### What the task asks:
Put each line of all the records below into a JSON list of strings, one string per line, with blank lines skipped and the pictures left out.

***

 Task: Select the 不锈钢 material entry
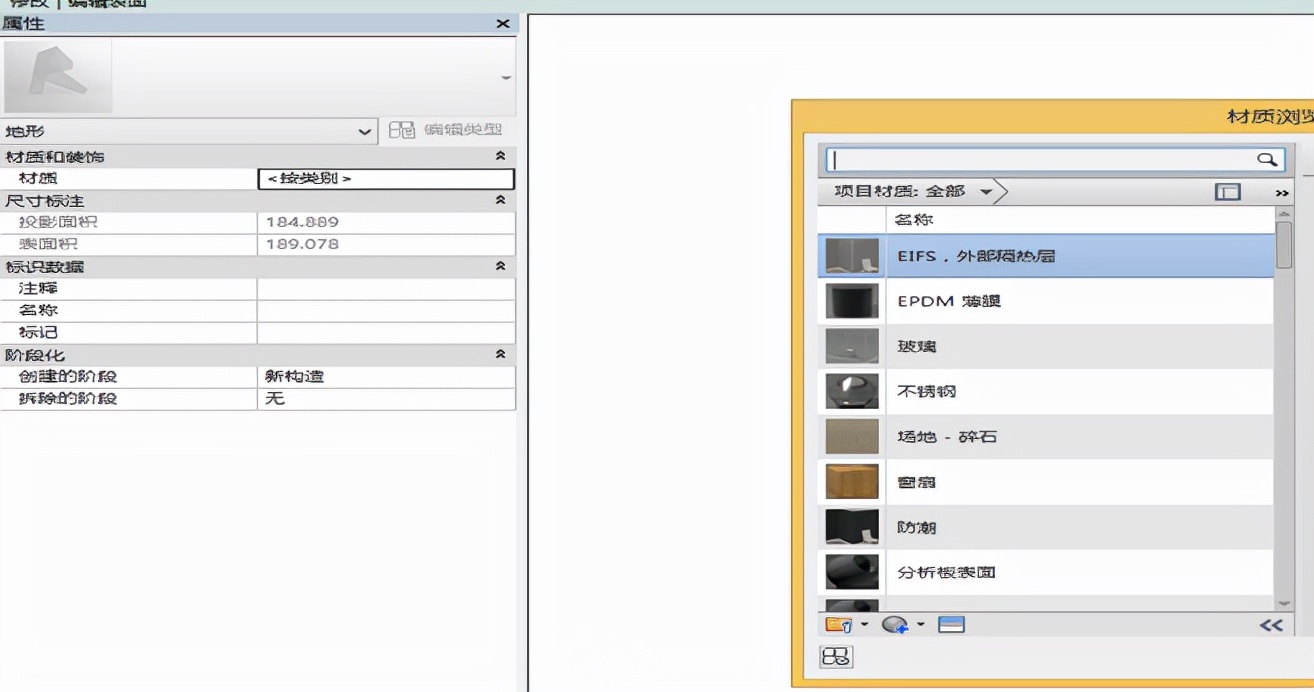pyautogui.click(x=1000, y=391)
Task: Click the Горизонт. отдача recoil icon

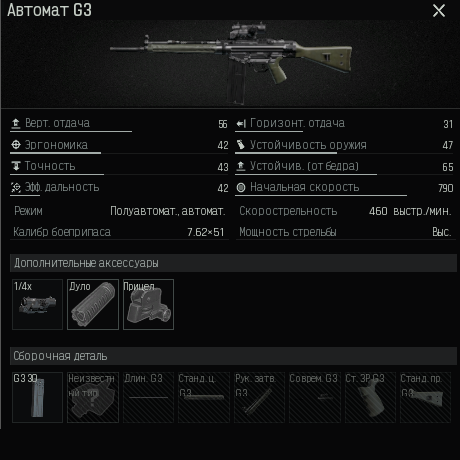Action: coord(241,124)
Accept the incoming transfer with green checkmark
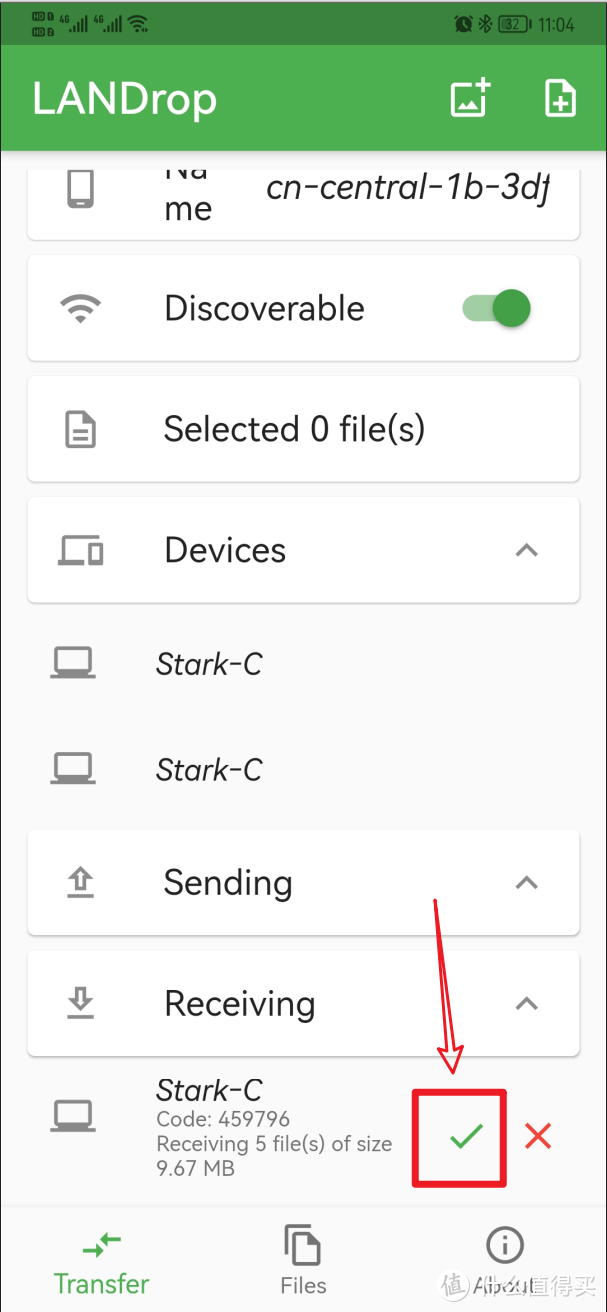Viewport: 607px width, 1312px height. click(x=465, y=1136)
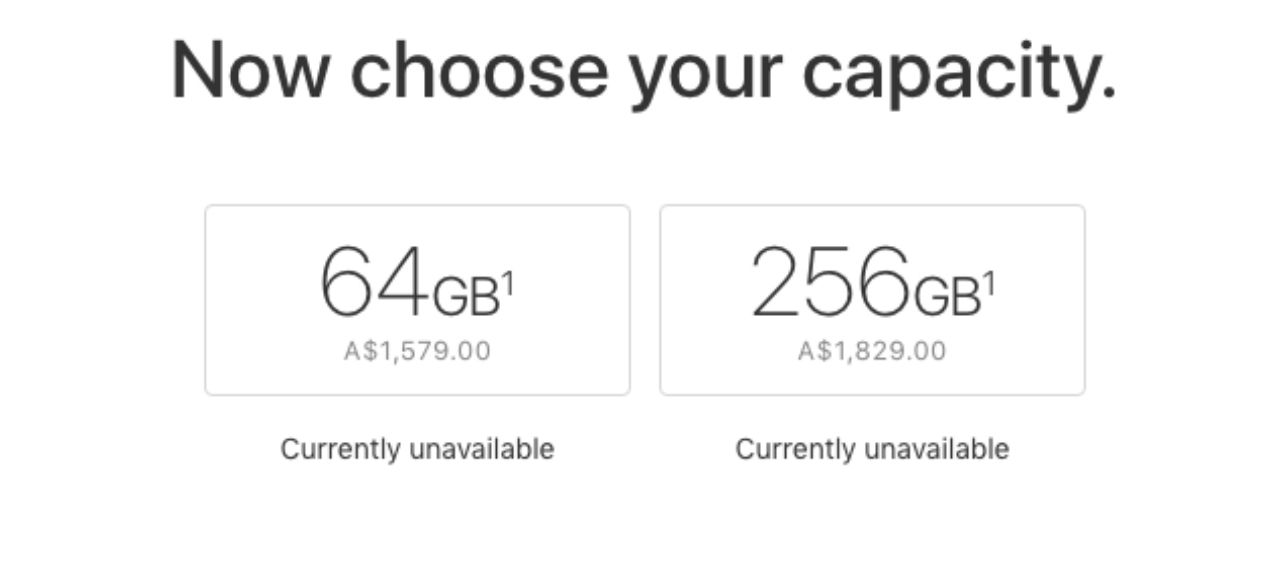This screenshot has width=1280, height=574.
Task: Click the 'Now choose your capacity.' heading
Action: 643,70
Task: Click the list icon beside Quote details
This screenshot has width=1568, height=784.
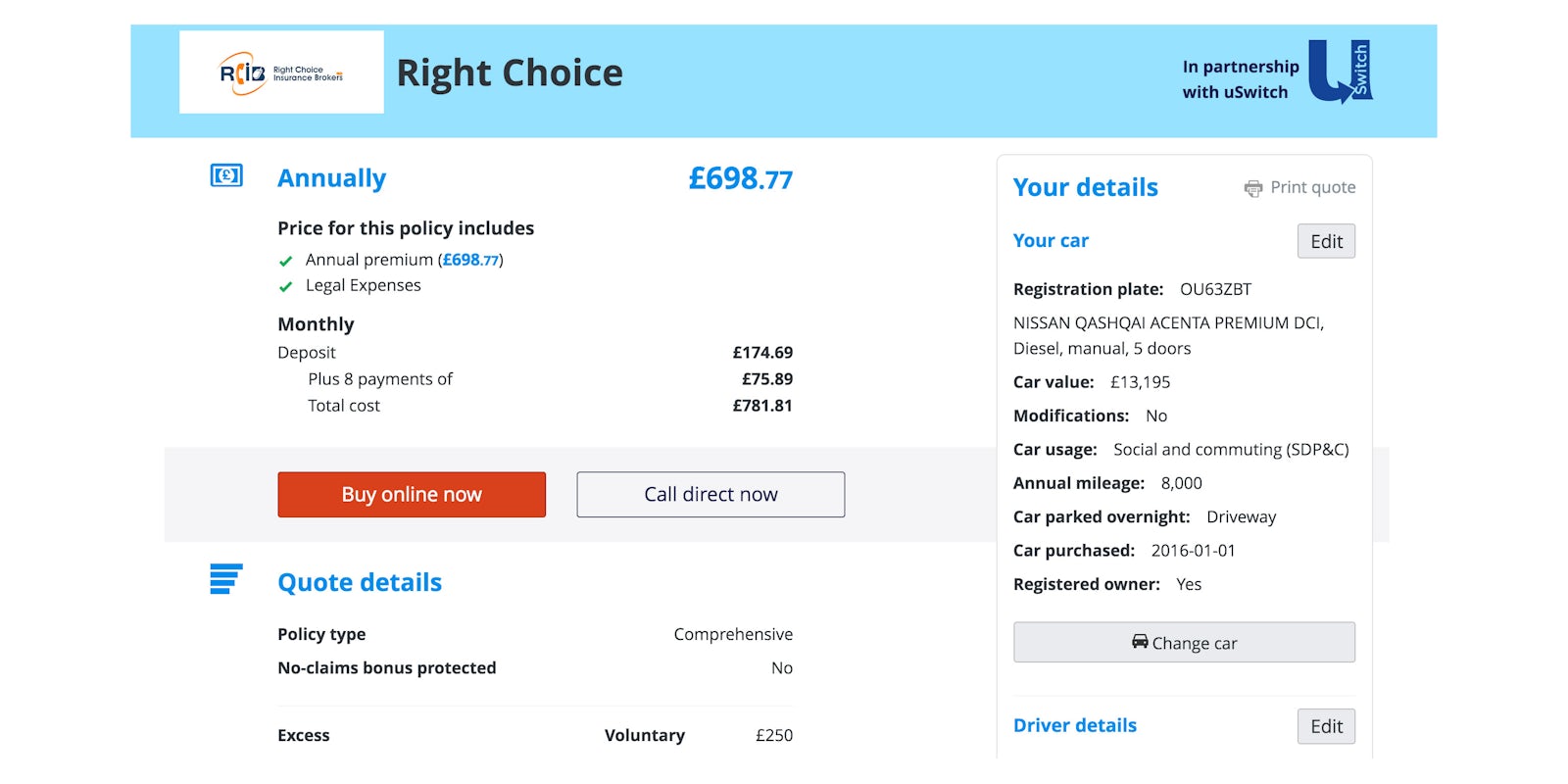Action: tap(224, 579)
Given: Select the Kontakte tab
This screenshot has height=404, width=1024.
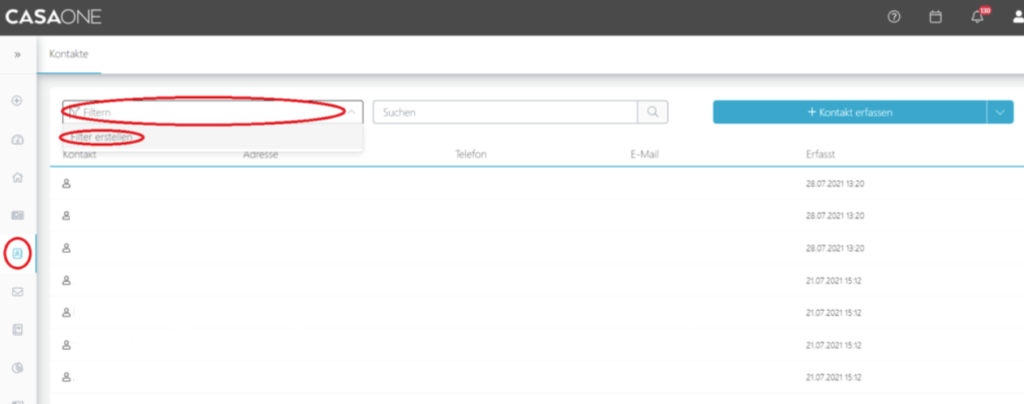Looking at the screenshot, I should 69,54.
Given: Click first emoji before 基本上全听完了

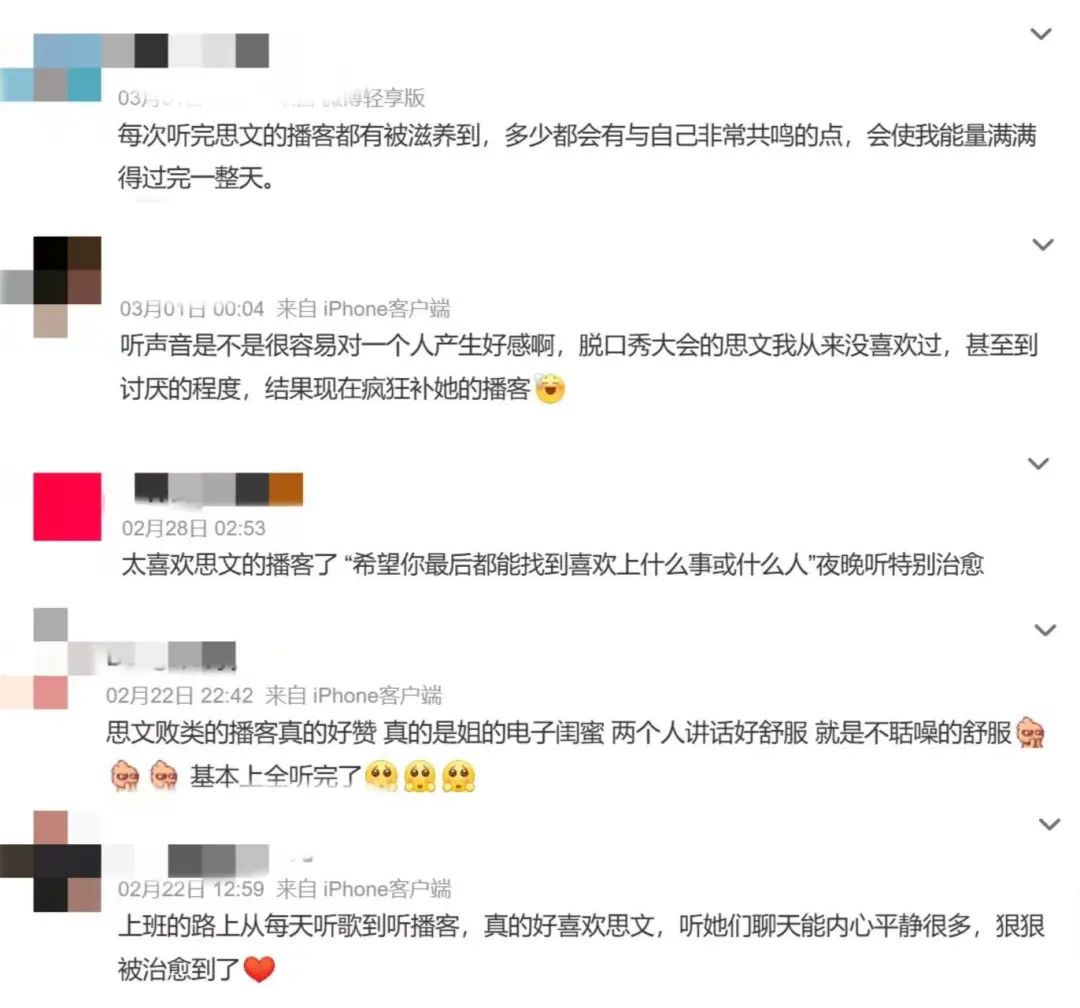Looking at the screenshot, I should click(x=125, y=776).
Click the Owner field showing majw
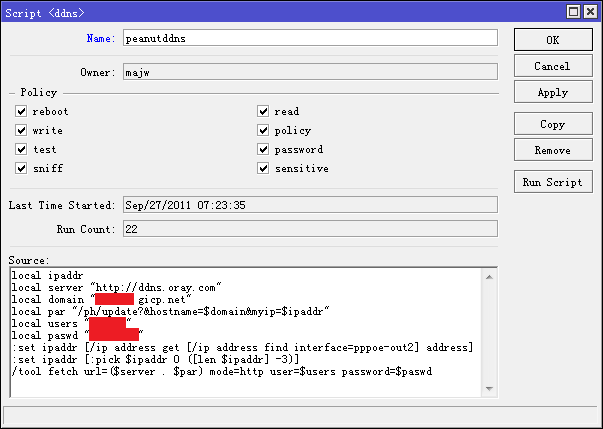 point(309,72)
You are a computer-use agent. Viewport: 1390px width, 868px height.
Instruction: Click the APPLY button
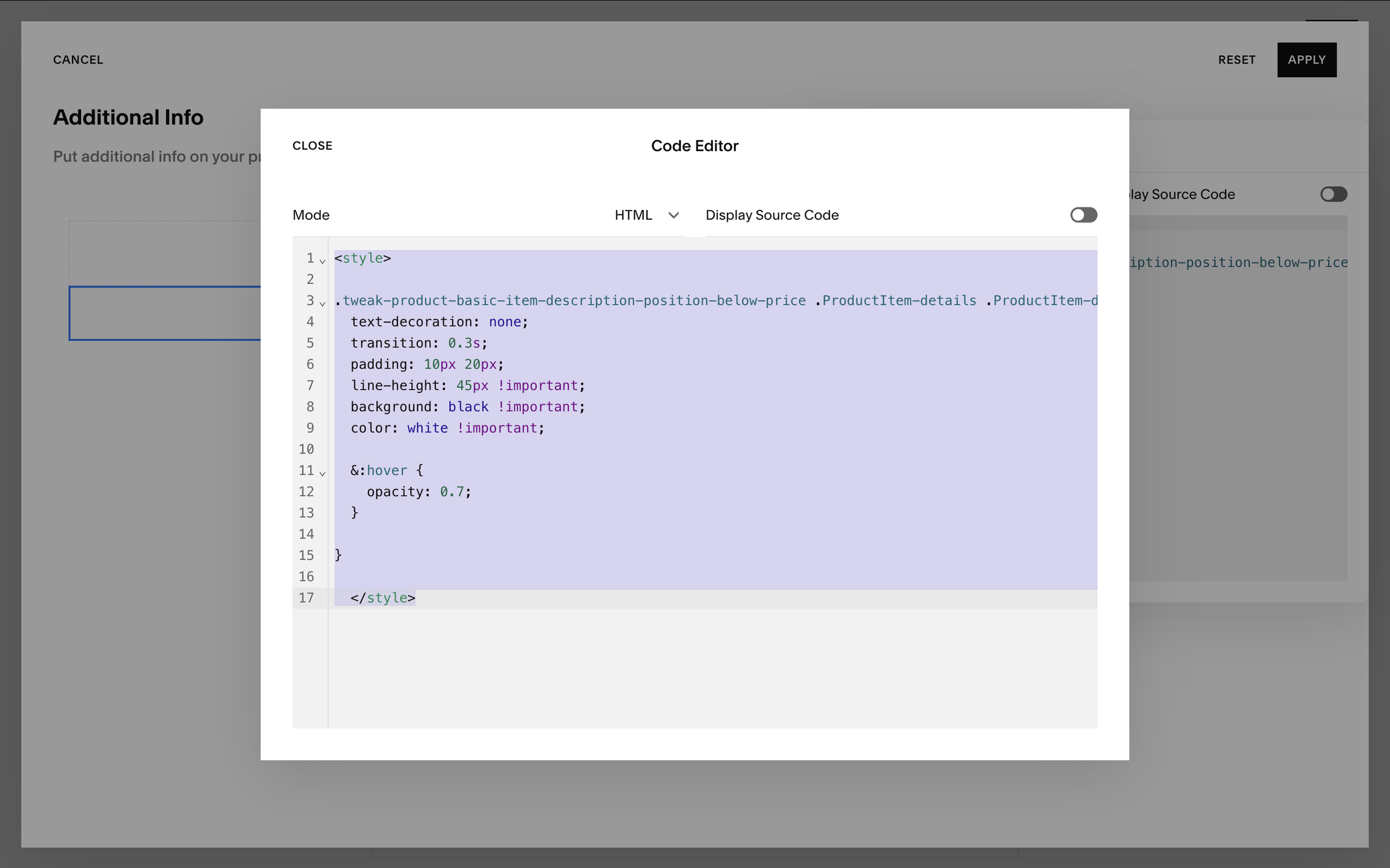click(1306, 59)
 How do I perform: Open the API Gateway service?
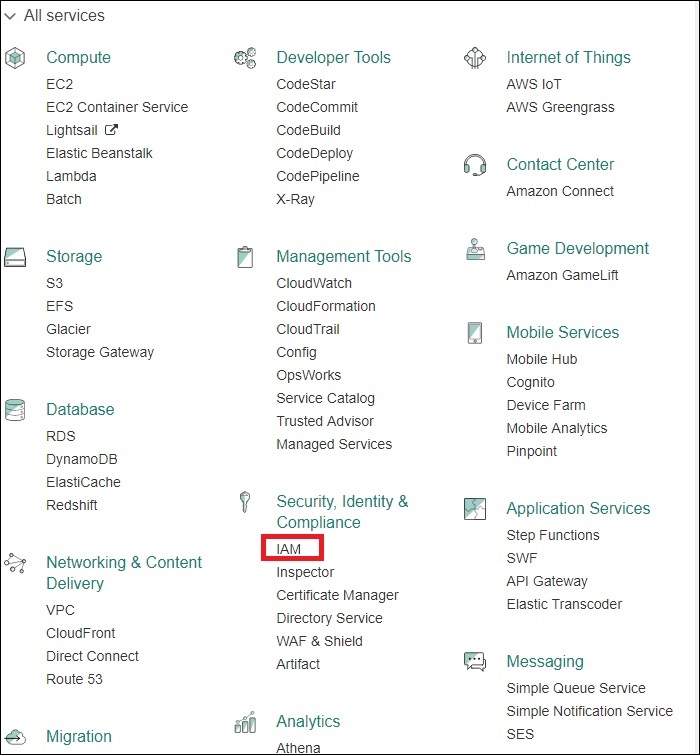pos(547,581)
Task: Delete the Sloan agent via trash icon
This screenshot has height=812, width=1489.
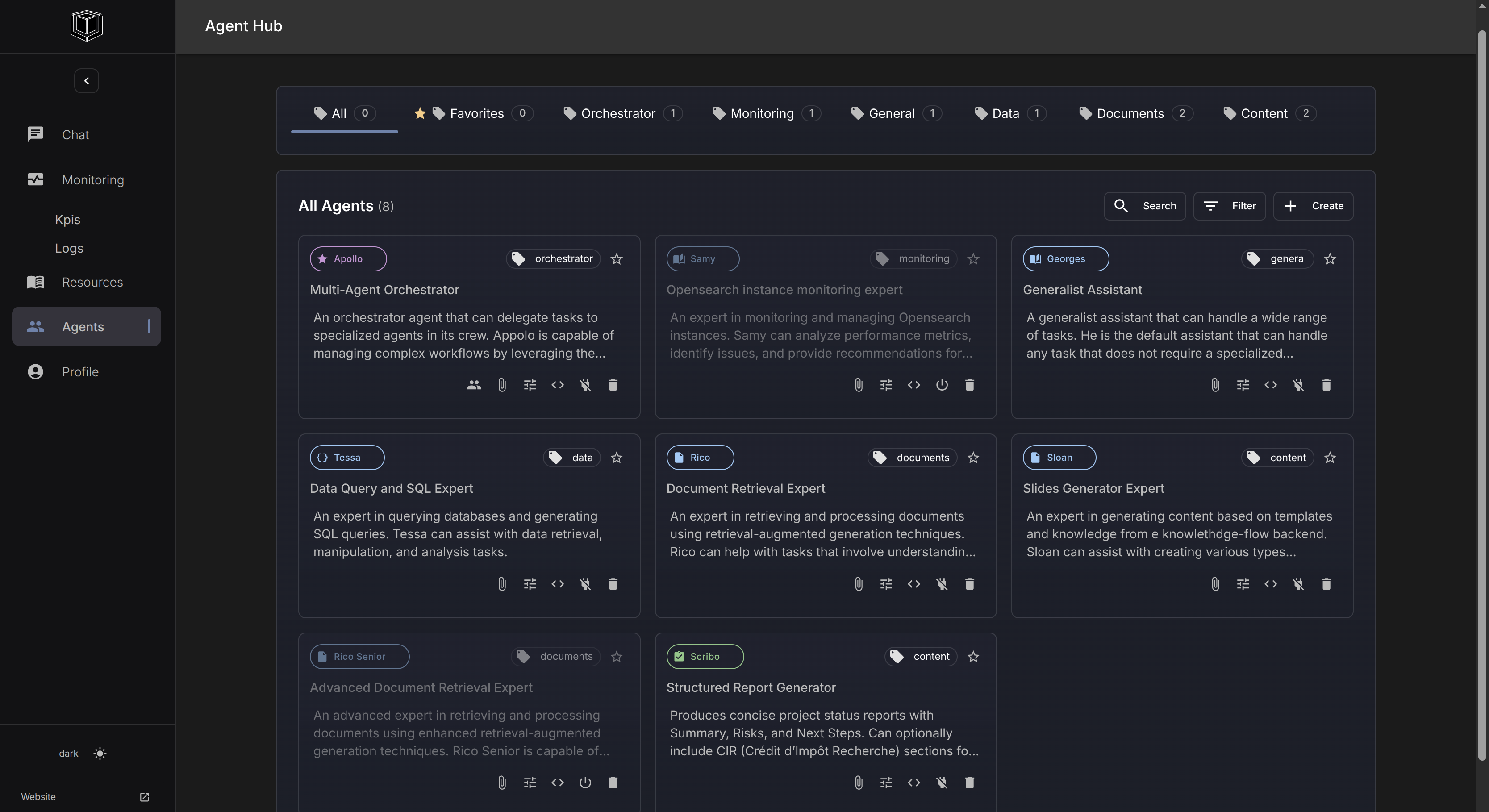Action: coord(1326,584)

***

### Written answer:
[
  " Task: Select the 不锈钢 material entry",
  "pyautogui.click(x=1000, y=391)",
  "Task: Click the Горизонт. отдача recoil icon",
  "Action: coord(241,124)",
  "Accept the incoming transfer with green checkmark",
  "Viewport: 607px width, 1312px height. click(x=465, y=1136)",
  "This screenshot has width=1280, height=574.",
  "Task: Click the 'Now choose your capacity.' heading",
  "Action: 643,70",
  "Task: Click the list icon beside Quote details",
  "This screenshot has width=1568, height=784.",
  "Action: tap(224, 579)",
  "Given: Select the Kontakte tab",
  "This screenshot has height=404, width=1024.",
  "Looking at the screenshot, I should 69,54.",
  "Given: Click first emoji before 基本上全听完了",
  "Looking at the screenshot, I should click(x=125, y=776).",
  "Click the Owner field showing majw",
  " point(309,72)",
  "You are a computer-use agent. Viewport: 1390px width, 868px height.",
  "Instruction: Click the APPLY button",
  "click(1306, 59)",
  " How do I perform: Open the API Gateway service?",
  "pos(547,581)",
  "Task: Delete the Sloan agent via trash icon",
  "This screenshot has height=812, width=1489.",
  "Action: coord(1326,584)"
]